赞
踩
层次短语模型是David Chiang在短语模型基础之上提出来的模型,该模型属于形式化句法翻译模型。将普通短语模型拓展成了层次化的短语。例如“X1 和 X2”。
本文着重讲述层次短语模型的短语规则抽取模块,也就是如何从双语句对的训练集中抽取去“短语表”。
我们可以参看如下图,系统的总体框架图:
将系统中出现的物体都抽象成对象。大家可以通过命名就知道此点。
下面我们将对重要的子过程进行讲述:
1、LexTranslator词到词的翻译
底层的数据结构如下:
- typedef map<Word, Float> LexTableItem;
- typedef map<Word, map<Word, Float> > LexTable;
- LexTable f2e_table_; // prob(0.0-1.0) from f to e
- LexTable e2f_table_;
2、对齐一致性的抽取
对齐一致性的抽取采用了前缀数组,通过检测数组的相应范围变化是否一致,得出是否为对齐一致性。
- void Alignment::CreateTightConsistSpan(int src_limit, int trg_limit)
- {
- //count the size of alignment of prefix
- vector<int> src_count, trg_count;
- src_count.resize(m_src_size, 0);
- trg_count.resize(m_trg_size, 0);
-
- for (size_t i = 0; i < (size_t)m_src_size; i++)
- {
- for (size_t j = 0; j < m_wa[i].size(); j++)
- {
- src_count[i]++;
- trg_count[m_wa[i][j]]++;
- }//end for j
- }//end for i
-
- for (size_t i = 1; i < src_count.size(); i++)
- src_count[i] += src_count[i - 1];
- for (size_t i = 1; i < trg_count.size(); i++)

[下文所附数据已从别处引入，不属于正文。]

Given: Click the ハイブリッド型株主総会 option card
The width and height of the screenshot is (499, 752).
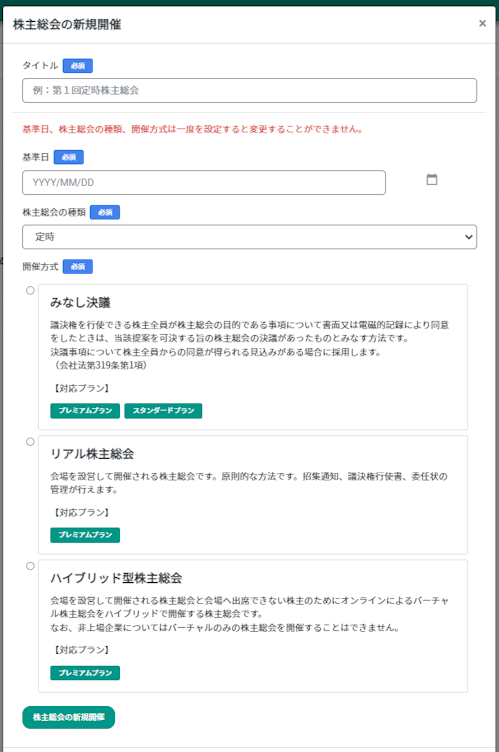Looking at the screenshot, I should point(253,626).
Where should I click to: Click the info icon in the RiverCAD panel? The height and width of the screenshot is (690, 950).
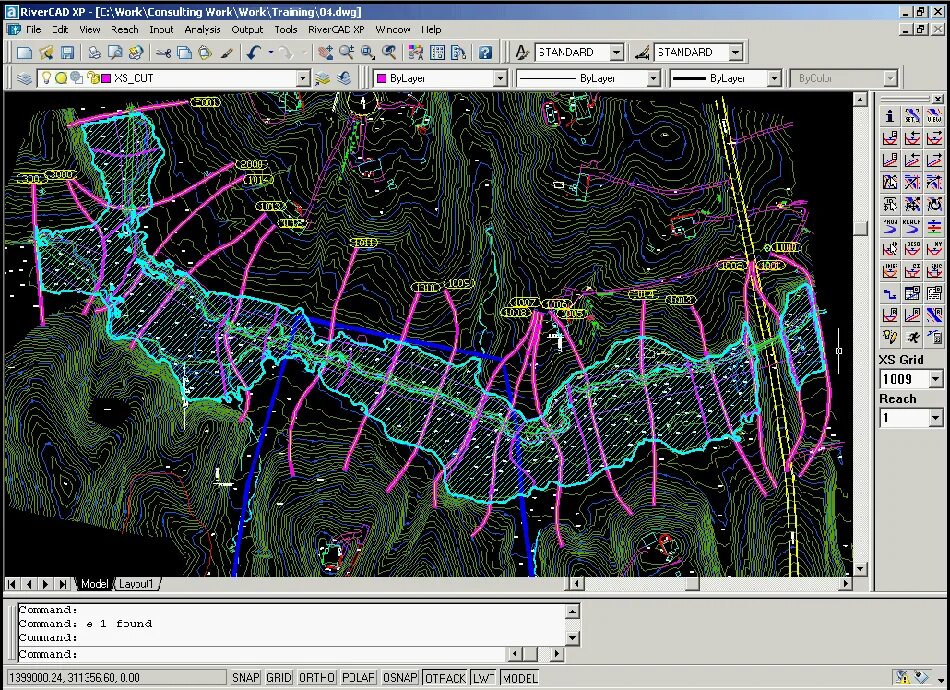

- trg_count[i] += trg_count[i - 1];
-
- Alignment::Span trg;
- for (int begin = 0; begin < m_src_size; begin++)
- {
- trg.first = MAX_INT;
- trg.second = MIN_INT;
- for (int dist = 1; dist <= src_limit && dist + begin - 1 < m_src_size; dist++)
- {
- int end = begin + dist - 1;
- for (size_t i = 0; i < m_wa[end].size(); i++)
- {
- if (trg.first > m_wa[end][i])
- trg.first = m_wa[end][i];
- if (trg.second < m_wa[end][i])
- trg.second = m_wa[end][i];
- }
-
- if (trg.first > trg.second) //null alignment
- continue;
- if (trg.second - trg.first + 1 > trg_limit)
- continue;
-
- int f = src_count[end];
- if (begin != 0)
- f -= src_count[begin - 1];
-
- f -= trg_count[trg.second];
- if (trg.first != 0)
- f += trg_count[trg.first - 1];
-
- if (f == 0) //consistent to align
- {
- //tight consist, boundary words must have alignments
- if (m_wa[begin].size() != 0 && m_wa[end].size() != 0)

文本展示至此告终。